За три месяца, проведенные в стенах монас–тырского приюта, мы немного выучили этот язык и могли при необходимости изъясниться на нем.

– Мама, пойдем домой! – не выпуская руки ошеломленной женщины, продолжала просить Тоня, преданно заглядывая пани в глаза.

– Лукаш, что скажешь?

– Божена, мы пришли за мальчиком, – напомнил мужчина жене.

– Да, но… посмотри на нее! У меня сердце кровью обливается! – погладив Тоню по голове, отозвалась женщина.
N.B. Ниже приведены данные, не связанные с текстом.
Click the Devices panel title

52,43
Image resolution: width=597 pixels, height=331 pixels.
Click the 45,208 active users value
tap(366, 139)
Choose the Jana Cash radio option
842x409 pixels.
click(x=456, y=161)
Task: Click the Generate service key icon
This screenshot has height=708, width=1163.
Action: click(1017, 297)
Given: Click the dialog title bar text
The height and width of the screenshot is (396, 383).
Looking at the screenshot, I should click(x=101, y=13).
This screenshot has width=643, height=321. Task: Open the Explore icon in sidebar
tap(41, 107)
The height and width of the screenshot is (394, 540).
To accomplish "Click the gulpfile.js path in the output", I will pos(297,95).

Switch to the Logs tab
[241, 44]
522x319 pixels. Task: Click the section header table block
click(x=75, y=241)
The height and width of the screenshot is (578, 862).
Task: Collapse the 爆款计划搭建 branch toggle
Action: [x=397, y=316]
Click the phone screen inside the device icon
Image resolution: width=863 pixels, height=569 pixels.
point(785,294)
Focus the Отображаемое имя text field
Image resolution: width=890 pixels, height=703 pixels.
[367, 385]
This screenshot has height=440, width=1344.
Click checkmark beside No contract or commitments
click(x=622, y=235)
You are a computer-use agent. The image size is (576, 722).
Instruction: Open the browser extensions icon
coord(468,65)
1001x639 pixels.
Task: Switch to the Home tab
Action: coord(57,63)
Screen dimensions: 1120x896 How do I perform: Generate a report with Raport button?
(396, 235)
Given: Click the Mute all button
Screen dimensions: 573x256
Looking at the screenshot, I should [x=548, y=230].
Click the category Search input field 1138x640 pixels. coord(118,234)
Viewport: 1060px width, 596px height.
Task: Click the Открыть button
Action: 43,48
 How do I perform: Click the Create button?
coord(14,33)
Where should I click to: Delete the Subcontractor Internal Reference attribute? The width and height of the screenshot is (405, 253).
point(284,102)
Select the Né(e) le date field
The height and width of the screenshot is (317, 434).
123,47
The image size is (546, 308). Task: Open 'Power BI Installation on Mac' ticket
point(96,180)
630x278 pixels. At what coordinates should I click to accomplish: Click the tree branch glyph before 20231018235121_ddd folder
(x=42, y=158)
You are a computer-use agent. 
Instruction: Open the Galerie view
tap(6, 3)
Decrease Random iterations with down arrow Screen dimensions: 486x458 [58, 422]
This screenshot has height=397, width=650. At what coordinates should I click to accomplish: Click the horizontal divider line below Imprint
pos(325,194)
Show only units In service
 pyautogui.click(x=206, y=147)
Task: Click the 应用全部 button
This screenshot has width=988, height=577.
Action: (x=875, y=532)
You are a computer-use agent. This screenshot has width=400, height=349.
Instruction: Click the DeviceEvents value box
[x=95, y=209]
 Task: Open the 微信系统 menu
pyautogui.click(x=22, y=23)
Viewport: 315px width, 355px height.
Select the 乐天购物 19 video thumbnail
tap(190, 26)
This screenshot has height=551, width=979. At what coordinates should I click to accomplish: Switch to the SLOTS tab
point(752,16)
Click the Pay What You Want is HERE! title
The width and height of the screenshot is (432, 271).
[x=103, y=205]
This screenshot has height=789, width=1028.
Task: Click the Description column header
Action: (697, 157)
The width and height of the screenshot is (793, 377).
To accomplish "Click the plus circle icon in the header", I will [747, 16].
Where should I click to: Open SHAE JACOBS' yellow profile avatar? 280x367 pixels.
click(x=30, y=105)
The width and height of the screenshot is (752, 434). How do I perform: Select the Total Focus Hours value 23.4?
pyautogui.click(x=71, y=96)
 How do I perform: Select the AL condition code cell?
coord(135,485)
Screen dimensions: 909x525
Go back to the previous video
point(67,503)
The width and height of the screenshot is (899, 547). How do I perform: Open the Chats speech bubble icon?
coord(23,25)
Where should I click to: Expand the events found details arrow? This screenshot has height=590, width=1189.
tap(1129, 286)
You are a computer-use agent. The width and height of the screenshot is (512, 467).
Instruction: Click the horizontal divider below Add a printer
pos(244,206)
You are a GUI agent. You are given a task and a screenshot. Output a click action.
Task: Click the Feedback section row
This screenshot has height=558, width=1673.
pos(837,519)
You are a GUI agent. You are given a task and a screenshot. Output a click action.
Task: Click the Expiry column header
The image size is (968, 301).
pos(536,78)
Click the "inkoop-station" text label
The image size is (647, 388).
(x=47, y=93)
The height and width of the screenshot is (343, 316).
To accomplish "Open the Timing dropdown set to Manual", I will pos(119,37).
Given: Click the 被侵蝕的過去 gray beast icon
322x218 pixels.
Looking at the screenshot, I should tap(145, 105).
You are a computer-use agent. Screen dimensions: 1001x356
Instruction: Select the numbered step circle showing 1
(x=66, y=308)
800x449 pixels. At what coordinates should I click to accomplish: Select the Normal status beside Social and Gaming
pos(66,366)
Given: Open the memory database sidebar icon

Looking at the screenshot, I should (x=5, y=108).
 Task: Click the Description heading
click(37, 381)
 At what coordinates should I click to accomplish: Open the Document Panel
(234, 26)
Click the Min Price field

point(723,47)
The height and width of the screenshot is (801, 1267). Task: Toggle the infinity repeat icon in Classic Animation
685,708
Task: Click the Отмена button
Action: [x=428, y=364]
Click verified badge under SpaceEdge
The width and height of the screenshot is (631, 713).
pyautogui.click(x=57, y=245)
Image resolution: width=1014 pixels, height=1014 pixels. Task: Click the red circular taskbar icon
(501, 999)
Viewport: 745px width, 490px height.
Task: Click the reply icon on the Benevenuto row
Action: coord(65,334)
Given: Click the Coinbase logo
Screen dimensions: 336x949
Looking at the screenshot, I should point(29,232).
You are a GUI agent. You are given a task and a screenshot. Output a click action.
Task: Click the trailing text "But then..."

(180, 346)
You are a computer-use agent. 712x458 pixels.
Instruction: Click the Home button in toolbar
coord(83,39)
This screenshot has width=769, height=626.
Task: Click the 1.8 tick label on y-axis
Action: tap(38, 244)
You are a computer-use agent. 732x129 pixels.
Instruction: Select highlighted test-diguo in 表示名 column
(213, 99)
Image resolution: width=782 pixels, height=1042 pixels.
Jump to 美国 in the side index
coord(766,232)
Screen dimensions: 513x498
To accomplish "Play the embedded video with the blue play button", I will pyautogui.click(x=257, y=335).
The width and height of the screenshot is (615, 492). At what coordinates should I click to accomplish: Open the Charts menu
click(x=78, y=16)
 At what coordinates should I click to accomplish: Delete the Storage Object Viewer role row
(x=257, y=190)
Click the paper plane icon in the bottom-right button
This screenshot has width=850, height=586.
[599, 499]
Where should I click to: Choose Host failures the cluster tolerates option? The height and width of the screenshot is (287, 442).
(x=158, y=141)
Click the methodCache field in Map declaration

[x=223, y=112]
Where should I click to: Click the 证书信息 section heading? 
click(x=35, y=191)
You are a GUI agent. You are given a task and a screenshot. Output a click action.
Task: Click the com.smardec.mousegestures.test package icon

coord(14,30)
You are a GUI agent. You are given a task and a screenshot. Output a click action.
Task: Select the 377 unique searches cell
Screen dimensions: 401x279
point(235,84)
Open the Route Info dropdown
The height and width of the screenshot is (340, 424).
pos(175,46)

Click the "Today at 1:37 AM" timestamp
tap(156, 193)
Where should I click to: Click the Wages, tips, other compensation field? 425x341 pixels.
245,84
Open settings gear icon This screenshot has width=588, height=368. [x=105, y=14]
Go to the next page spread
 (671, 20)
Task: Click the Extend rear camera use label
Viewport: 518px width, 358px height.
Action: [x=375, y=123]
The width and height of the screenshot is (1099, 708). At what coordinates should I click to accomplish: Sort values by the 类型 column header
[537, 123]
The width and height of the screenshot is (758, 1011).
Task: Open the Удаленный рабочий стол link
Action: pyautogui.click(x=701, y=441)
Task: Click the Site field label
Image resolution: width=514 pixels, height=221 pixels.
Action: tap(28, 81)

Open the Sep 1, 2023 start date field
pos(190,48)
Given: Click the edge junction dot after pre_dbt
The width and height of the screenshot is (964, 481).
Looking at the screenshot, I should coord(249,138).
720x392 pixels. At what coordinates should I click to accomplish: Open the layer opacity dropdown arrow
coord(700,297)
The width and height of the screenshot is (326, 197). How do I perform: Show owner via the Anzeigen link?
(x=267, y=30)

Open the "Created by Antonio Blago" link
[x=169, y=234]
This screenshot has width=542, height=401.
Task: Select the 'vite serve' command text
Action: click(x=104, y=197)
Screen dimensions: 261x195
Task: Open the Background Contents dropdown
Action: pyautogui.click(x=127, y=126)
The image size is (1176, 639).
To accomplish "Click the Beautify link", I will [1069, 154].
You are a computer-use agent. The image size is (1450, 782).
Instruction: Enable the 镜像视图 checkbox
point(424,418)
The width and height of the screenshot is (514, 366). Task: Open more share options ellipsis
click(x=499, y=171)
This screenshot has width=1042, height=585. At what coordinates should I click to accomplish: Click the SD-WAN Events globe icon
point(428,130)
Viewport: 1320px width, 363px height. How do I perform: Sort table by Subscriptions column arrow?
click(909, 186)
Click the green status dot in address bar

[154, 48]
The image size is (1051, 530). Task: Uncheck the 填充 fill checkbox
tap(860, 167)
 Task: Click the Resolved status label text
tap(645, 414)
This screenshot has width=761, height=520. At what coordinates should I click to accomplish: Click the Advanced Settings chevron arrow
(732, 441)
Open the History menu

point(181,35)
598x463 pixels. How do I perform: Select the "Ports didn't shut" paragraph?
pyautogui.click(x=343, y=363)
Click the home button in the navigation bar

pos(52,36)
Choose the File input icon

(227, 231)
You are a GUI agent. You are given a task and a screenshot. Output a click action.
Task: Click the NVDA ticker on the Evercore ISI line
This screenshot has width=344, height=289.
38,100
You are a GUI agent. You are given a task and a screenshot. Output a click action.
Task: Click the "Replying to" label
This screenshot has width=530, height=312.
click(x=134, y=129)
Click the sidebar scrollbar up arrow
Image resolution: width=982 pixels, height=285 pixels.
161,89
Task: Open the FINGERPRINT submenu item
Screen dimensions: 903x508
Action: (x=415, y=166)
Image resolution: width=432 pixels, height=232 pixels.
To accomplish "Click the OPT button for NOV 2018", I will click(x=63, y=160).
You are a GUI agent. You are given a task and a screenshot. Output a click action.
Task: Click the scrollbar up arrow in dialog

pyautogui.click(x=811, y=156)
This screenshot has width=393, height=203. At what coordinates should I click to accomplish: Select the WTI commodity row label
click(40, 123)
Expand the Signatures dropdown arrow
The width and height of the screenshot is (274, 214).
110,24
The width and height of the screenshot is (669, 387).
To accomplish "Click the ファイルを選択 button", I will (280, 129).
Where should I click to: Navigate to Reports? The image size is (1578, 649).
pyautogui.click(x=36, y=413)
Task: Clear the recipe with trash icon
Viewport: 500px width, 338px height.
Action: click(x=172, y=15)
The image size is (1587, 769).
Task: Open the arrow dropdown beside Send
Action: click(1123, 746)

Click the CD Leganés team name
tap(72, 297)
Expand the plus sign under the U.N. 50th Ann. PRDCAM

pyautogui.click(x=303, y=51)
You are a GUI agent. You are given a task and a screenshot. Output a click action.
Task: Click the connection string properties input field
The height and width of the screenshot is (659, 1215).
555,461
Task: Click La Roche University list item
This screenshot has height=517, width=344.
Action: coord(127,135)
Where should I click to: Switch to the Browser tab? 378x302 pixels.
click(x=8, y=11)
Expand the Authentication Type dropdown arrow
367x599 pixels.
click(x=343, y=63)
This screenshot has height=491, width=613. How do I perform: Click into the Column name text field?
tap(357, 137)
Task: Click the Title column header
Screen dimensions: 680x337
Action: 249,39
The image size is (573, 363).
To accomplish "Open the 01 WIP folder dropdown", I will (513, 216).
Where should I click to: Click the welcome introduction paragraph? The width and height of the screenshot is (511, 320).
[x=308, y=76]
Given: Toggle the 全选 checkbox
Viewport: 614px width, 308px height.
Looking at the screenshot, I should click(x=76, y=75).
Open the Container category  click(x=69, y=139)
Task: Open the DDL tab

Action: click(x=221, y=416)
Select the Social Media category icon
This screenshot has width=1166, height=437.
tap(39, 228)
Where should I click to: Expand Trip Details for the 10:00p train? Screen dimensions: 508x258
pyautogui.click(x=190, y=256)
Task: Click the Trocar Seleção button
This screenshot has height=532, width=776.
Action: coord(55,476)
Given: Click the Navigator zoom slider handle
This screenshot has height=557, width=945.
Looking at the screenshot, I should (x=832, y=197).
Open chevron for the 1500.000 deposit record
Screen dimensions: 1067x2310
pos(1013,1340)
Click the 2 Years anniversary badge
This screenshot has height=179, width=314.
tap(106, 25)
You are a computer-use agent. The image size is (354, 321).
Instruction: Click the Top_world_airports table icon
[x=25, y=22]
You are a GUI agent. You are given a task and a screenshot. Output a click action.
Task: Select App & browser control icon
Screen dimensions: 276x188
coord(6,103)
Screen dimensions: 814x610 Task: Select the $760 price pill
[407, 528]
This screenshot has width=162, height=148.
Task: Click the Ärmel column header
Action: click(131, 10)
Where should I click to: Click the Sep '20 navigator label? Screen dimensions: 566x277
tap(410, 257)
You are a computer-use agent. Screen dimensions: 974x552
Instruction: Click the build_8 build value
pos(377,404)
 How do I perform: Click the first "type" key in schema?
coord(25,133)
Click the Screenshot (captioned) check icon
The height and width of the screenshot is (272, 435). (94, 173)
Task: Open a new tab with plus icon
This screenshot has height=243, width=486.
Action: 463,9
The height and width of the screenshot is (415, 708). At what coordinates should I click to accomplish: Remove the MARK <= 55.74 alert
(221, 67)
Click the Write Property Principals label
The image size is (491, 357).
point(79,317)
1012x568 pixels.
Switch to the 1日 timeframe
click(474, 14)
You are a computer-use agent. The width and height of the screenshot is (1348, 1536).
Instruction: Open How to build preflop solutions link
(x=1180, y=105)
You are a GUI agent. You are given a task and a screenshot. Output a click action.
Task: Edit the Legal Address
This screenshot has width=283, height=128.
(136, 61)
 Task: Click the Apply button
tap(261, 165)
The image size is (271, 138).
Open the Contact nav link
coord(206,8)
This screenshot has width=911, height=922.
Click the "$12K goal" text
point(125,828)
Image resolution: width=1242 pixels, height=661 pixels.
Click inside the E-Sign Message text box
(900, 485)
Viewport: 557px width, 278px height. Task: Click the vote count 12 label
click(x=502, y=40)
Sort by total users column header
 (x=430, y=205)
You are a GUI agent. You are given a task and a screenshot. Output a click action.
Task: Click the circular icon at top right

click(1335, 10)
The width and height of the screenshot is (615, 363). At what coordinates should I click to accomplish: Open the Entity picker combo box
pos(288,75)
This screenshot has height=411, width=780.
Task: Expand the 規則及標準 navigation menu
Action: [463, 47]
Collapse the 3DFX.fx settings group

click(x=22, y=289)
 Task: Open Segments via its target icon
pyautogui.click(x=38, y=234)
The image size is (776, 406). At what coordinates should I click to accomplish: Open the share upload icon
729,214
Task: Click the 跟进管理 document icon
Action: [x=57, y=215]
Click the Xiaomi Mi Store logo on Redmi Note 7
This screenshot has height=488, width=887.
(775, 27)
– Мы пришли за мальчиком, и точка! – настойчиво повторил Лукаш Вуйчик, отвернувшись.

– Папа! – бросилась к нему девчушку. – Не уходи! Пожалуйста! Я люблю тебя!

Она с таким отчаянием в голосе произнесла последние слова, что мужчина, вздрогнув, обернулся.

– Ну… хорошо, – помедлив, ответил пан Вуйчик. – В конце концов, девочки тоже… ничего. Тебе будет с кем по магазинам ходить. Меня таскать перестанешь, наконец.

– Назови свое имя, девочка… Ты понимаешь меня? – наклонившись к ней, спросила пани Божена.

– Антонина, – не веря своему счастью, пролепетала Тоня.

– Антонина… Антонина… нет, нет. Отныне ты – Аниела, что означает «вестник Бога». Ведь тебя нам послал сам Господь.

– Что тут происходит? – строго спросила настоятельница, войдя в комнату в сопровождении сестры Иосифы. – Почему стоит такой шум? Кто вам позволил?

– Преподобная мать, – обратился к ней мужчина, – мы выбрали вот эту девочку.

– Девочку, пан Вуйчик? Мне казалось, что вы говорили о мальчике.

– Да, – подтвердил он, – на самом деле мы планировали взять мальчика, но потом кое-что произошло…

– Что произошло? – прервав его речь, спросила настоятельница, окинув всех суровым взором.

– Мы просто передумали, – поспешно отозвалась пани Божена. – Посмотрите, какая она очаровательная.

– И очень способная, – вставила словечко сестра Иосифа. – У нее ангельский голосок.

– Это же замечательно! – обрадовалась женщина, потрепав непослушные кудри девочки. – Я люблю играть на фортепиано и петь, так что обучу ее со временем.